The Wal-Mart tie-up will help discount retailer Massmart speed up expansion in sub-Saharan Africa and increase its food retailing business, the South African company's chief executive said on Monday.
The deal will also likely pit Wal-Mart, which has long battled with organized labor in the United States, against South Africa's powerful trade unions, some of which have threatened to strike against the U.S. giant.
Massmart's chief executive, Grant Pattison, said the company would retain its local listing and South African management after the deal. Analysts have said local expertise would be critical to avoid a bruising union fight.
"What isn't going to happen is a bunch of Wal-Mart people around here start running the company," Pattison said on a conference call with reporters.
"South African management will continue to manage the business."
The two companies said in a joint statement Wal-Mart would pay 148 rand for a 51 percent stake in the South African company, which has a presence in 14 countries in Africa. The value of the deal is 16.5 billion rand ($2.3 billion), Massmart executives said.
Massmart shares were up 0.2 percent at 141.99 rand. Wal-Mart's bid, including the price, was first announced in September.
Wal-Mart shares fell 23 cents to $53.51.
NEW BALL GAME
"Owning a majority stake allows them that degree of control that they need at this stage, while it also appeases (Massmart's) shareholders," said Natalie Berg, global research director at Planet Retail, an industry research firm.
"Wal-Mart is not going to be making many changes initially. Even though they are present in 16 countries around the world, ranging from India and Costa Rica, retailing in South Africa is a whole new ball game."

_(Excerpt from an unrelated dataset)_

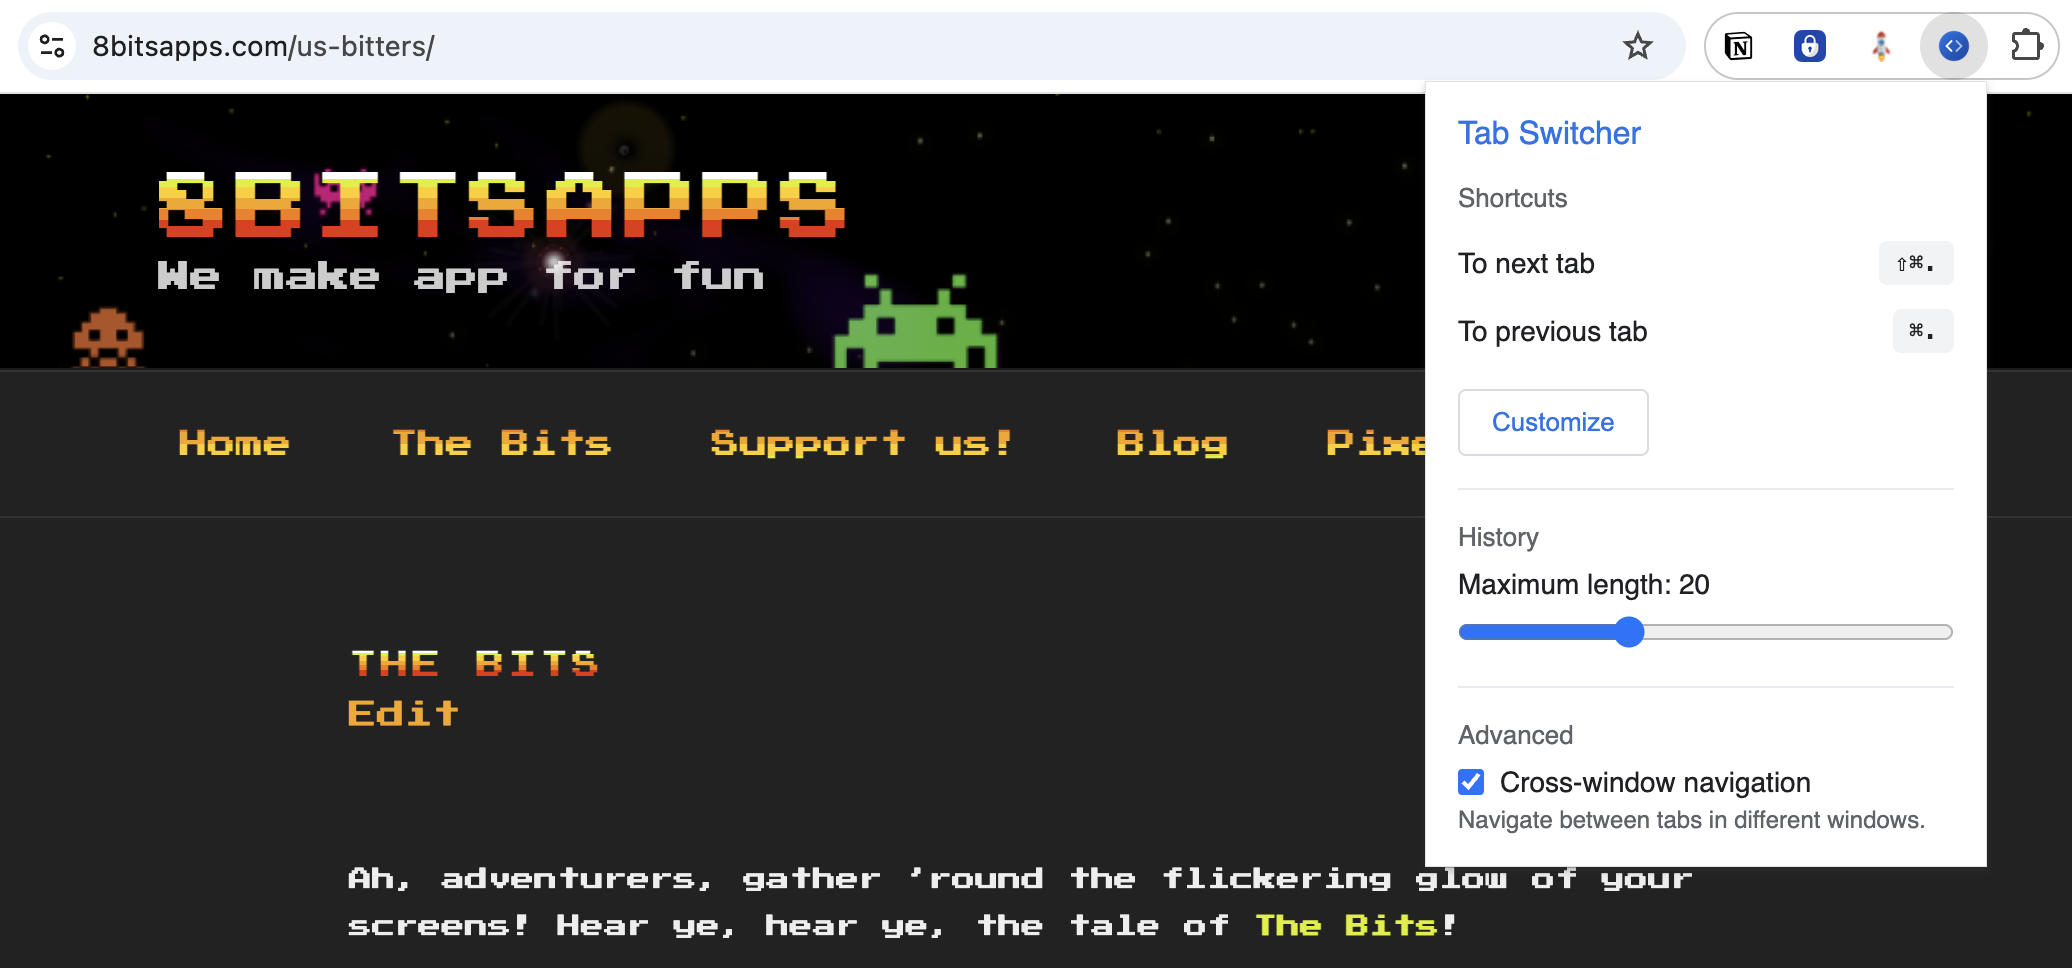This screenshot has width=2072, height=968.
Task: Click the Cross-window navigation label
Action: 1654,782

The move also requires Wal-Mart to commit less capital than buying the company outright, while giving it a chance to learn about the African market.
"We probably like this a little better because (Wal-Mart is) getting control, but technically dipping a toe in the water," Edward Jones analyst Matt Arnold, said.
Wal-Mart sees international expansion as an important area for growth, as comparable sales at its U.S. discount stores have fallen in each of the last six quarters.